A piecewise memory principle for fractional derivatives
-
Chunye Gong
,
Weimin Bao
Abstract
In the numerical approximation of fractional order derivatives, the crucial point is to balance the computing complexity and the computing accuracy. We proposed a piecewise memory principle for fractional derivatives, in which the past history is divided into several segments instead of discarded. The piecewise approximation is performed on each segment. Error estimation of piecewise memory principle is analyzed also.

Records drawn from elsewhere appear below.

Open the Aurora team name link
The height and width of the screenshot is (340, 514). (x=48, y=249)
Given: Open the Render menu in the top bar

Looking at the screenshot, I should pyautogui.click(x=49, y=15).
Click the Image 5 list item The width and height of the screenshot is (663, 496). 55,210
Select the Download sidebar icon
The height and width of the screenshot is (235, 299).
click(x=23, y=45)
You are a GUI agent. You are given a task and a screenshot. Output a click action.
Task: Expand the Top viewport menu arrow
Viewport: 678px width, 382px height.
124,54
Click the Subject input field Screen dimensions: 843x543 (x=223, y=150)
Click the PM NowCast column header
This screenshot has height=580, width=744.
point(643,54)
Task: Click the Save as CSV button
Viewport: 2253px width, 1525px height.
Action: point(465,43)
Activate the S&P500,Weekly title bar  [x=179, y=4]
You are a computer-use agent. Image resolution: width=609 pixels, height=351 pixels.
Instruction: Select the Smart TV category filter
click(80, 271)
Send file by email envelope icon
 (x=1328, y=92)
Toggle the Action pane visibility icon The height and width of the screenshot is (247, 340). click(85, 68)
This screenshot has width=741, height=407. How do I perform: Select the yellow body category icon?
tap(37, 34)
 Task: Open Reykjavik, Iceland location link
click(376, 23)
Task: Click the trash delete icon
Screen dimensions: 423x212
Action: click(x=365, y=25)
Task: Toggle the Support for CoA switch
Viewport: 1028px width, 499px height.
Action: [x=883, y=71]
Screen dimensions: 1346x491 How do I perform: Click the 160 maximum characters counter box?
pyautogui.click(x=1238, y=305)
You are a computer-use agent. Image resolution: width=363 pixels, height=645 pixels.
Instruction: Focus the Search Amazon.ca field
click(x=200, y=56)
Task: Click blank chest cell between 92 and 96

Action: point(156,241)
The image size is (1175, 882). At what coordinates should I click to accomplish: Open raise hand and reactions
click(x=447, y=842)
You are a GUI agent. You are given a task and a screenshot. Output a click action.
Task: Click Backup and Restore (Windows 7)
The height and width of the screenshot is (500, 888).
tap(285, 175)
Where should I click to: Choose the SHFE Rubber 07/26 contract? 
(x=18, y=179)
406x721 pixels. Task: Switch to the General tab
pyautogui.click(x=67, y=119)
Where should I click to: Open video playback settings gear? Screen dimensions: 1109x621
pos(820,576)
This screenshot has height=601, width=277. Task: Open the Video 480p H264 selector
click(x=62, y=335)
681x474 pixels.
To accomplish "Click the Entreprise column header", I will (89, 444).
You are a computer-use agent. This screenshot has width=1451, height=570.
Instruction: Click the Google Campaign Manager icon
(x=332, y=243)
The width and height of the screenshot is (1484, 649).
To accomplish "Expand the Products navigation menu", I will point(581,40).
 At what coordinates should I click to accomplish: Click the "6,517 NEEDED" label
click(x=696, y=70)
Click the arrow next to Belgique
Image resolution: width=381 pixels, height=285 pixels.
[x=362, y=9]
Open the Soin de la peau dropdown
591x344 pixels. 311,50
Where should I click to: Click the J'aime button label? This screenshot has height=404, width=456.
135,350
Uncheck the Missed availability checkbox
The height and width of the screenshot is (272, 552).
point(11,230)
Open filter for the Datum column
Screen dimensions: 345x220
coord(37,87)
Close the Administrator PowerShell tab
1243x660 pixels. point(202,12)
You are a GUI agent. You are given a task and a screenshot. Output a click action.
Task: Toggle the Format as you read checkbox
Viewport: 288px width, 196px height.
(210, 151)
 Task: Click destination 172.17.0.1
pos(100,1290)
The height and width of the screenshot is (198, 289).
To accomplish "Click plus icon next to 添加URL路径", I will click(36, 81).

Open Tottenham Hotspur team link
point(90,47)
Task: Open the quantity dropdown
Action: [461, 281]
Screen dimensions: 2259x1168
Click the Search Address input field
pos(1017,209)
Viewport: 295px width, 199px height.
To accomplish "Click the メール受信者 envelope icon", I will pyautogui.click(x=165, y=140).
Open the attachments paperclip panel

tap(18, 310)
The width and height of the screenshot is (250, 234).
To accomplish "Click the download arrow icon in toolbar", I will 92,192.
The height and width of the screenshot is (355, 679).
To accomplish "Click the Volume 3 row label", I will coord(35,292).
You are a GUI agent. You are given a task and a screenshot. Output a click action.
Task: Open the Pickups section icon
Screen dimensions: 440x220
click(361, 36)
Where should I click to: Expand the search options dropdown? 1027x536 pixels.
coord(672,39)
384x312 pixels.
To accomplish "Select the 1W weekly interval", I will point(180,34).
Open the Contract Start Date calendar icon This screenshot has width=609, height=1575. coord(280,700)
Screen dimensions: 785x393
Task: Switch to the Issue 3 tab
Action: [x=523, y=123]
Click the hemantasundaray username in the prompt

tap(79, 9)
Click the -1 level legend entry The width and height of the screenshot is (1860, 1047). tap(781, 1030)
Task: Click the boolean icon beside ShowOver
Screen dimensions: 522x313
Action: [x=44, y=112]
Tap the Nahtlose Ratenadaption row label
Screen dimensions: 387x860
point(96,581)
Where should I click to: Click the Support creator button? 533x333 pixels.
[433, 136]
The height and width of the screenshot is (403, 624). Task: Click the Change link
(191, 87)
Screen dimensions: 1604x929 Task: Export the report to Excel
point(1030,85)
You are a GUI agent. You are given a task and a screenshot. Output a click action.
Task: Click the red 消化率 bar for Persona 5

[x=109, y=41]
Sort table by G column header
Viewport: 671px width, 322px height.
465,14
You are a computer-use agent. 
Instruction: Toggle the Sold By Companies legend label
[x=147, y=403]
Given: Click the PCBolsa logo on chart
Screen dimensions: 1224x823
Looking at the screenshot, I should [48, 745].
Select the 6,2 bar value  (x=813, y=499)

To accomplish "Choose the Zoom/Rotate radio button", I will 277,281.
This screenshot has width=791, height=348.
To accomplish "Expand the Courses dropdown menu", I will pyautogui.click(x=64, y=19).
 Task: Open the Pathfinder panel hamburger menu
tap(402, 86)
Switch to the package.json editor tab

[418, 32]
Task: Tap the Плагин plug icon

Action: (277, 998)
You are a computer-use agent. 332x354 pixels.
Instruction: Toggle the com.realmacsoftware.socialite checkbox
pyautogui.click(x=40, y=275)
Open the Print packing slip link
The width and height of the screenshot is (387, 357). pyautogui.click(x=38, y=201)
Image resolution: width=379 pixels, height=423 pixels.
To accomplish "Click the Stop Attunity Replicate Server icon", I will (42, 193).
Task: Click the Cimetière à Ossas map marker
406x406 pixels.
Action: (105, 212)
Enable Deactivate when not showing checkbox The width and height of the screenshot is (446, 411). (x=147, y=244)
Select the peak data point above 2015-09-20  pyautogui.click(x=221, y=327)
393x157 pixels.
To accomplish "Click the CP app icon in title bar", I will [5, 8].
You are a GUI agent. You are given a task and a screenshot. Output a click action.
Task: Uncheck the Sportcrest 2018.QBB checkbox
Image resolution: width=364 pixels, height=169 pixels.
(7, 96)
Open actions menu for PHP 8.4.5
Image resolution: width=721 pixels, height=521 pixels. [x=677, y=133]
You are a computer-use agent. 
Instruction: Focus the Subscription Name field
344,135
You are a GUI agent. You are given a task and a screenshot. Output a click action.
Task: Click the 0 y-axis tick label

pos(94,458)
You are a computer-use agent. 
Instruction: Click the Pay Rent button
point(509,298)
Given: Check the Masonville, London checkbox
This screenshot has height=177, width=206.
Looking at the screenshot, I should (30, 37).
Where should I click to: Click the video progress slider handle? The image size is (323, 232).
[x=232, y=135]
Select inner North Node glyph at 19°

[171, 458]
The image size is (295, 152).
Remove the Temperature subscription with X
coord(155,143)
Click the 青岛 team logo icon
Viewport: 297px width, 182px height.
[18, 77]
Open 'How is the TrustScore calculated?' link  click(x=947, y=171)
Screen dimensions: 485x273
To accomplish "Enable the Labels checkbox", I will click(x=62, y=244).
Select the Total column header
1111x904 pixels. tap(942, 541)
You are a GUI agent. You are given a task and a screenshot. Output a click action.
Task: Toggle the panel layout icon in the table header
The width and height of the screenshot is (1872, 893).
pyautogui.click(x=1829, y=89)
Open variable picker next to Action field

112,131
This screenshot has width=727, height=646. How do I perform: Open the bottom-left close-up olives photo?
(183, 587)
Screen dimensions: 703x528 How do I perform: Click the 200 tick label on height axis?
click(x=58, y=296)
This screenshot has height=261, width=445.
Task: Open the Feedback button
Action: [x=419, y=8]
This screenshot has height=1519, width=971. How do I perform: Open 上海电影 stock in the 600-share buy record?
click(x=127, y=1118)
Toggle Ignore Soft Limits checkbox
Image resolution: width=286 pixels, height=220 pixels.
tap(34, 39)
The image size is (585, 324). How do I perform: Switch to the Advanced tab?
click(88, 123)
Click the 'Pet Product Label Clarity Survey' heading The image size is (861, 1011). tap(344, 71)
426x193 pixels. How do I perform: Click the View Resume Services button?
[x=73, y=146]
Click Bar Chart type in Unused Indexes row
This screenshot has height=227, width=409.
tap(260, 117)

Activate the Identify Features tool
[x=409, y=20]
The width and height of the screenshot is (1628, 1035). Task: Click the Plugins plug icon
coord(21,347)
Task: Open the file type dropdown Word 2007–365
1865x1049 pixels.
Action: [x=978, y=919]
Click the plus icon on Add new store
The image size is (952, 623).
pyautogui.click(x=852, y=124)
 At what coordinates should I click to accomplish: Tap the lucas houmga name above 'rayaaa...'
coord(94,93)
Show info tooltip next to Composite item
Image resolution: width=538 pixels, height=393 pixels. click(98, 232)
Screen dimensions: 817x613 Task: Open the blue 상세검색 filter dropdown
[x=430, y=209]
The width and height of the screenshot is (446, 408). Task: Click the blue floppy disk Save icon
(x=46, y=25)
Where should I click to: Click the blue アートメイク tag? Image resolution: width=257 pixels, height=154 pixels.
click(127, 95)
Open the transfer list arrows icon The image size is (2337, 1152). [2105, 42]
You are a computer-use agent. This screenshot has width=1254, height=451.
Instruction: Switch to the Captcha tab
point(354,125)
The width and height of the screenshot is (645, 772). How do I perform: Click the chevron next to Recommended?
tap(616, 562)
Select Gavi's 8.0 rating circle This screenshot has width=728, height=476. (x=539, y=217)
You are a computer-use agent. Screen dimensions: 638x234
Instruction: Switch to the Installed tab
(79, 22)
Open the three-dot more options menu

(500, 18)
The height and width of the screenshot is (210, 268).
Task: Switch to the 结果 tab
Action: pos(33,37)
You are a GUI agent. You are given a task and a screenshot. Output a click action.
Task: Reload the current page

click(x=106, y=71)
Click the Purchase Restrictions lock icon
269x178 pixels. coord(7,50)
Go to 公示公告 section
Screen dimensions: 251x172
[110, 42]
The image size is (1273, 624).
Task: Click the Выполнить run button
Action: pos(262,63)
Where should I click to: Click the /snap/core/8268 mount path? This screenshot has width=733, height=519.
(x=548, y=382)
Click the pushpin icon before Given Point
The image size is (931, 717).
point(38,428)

Numerical examples show that the contradiction of computing accuracy and complexity is effectively relaxed and the piecewise memory principle is superior to the existing short, variable and equal-weight memory principles. The impacts of the memory length, step size and segment size are also discussed.
Acknowledgements
This research work is supported in part by the National Key Research and Development Program of China under Grant no. 2017YFB0202100, 2016YFB0200400, National Natural Science Foundation of China (NSFC) under Grant no. 61402039, Major research plan of NSFC under Grants no. 91430218, 91530324, China Postdoctoral Science Foundation (CPSF) under Grant no. 2014M562570, Special Financial Grant from CPSF under Grant no. 2015T81127, Science and Technology on reactor system design technology laboratory under Grant no. SQ-KFKT-02-2016-04.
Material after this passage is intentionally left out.